As it would’ve happened millions and trillion years ago, Keikei en-cashes her two boons – exile to Rama and throne to Bharata – at the cost of Dasaratha’s death. Rama leaves for forest leaving all luxuries of a prince.
Laxamana, the dutiful brother, and Sita, the devoted wife, accompany him to the exile. Bharata returns and learns the course of events which heartbreak him. He curses the Keikei, apologizes to Kaushalaya, refuses the crown and decides to bring back Rama and hand him over the throne.
He in the company of Gurus, Matas and Praja reaches Rama’s abode in Chitrakoot and tries every trick and technique to convince Rama to come back but Rama who know the real purpose of his exile turns down his request. Unable to convince the Rama, Bharata vows to live like a hermit in Ayodhaya and install Rama’s padukas (Sandals and footwear as they call it in the book) on the throne.
Book 2 ends at Rama being ready to teach Raakshasas (evil spirits) a lesson, who are giving a real hard time to sages in the forest.

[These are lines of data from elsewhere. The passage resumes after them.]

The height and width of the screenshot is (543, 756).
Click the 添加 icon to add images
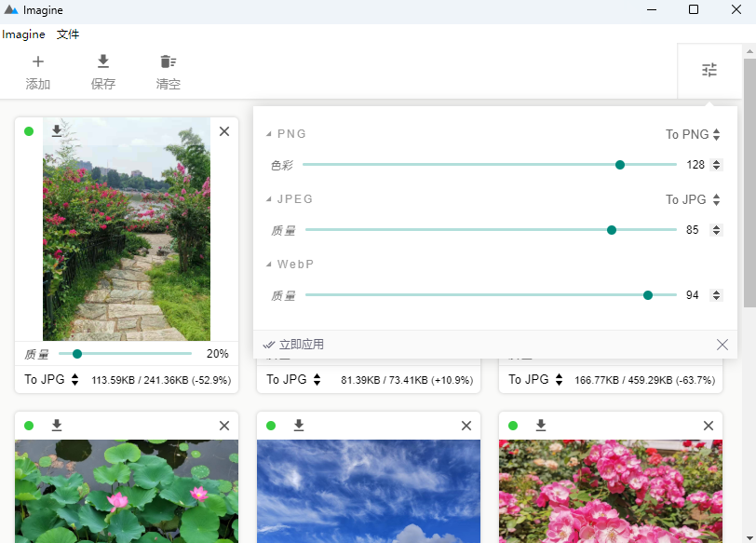click(x=38, y=61)
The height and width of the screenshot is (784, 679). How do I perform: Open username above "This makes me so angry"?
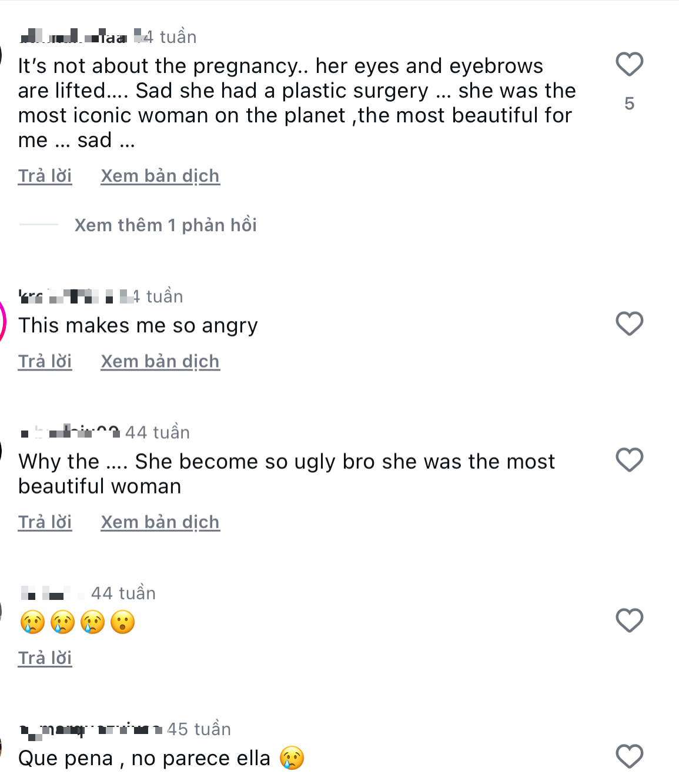(x=71, y=296)
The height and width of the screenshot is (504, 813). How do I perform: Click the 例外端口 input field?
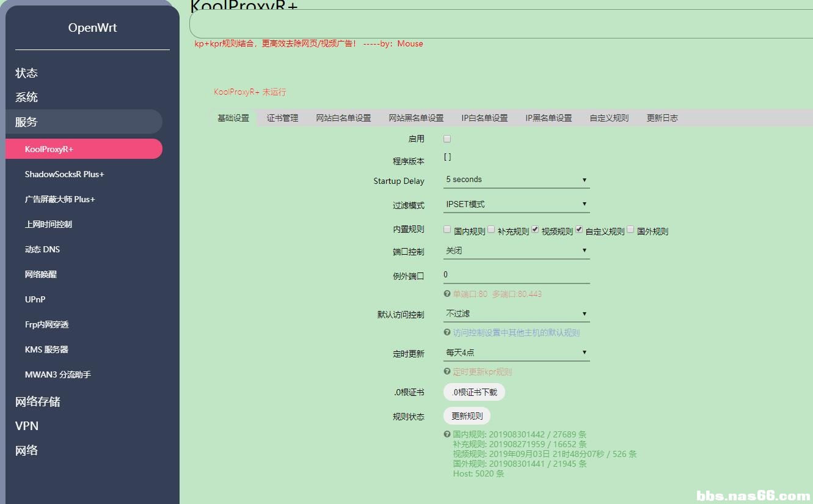coord(516,275)
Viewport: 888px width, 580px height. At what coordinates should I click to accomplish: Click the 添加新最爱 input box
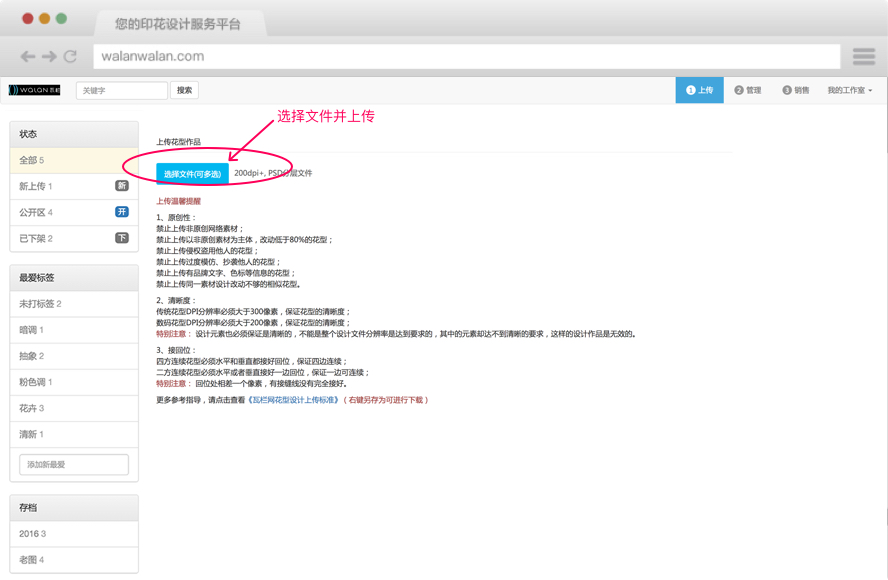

You must be thinking that I have revealed the story but it is something that must have been known to you now, thanks to numerous books, animation movies and TV serials that have been made on this epic.
But that doesn’t give you a reason to miss this book. In fact it is the reason you must read this. It’s a very good translation of one of the greatest epic, Ramayana, which is based on chronicles of Rama, the seventh avatar of Vishnu, who is also referred to as Maryada Purushottam meaning the Perfect Man or Lord of Self-Control or Lord of Virtue.
As far as I am concerned, I remember reading Ramayana in sixth class (Sankshipta Ramanyana) as a part of the curriculum and as I can recall it had mesmerized me completely. And I am glad to say that Shattered Dreams has mesmerized me no less.
Though there is nothing new in the story (for the good), the way it has been narrated takes me by surprise as it has beautifully captured the essence and expression of this great epic.
There are several translations of Ramayana available in the market. Though I haven’t read any of these but I must say Shubha Vilas’ version is a winning attempt as he hasn’t experimented much. He’s just kept it simple, picking the simple but sateek words using some good prose.
While reading it, I hated the Keikei as much I did as a sixth class student. The Bharata’s love and devotion Rama overwhelmed me as much it did long ago. Overall I loved it and if you are someone whom Indian mythology excites, you would love it too.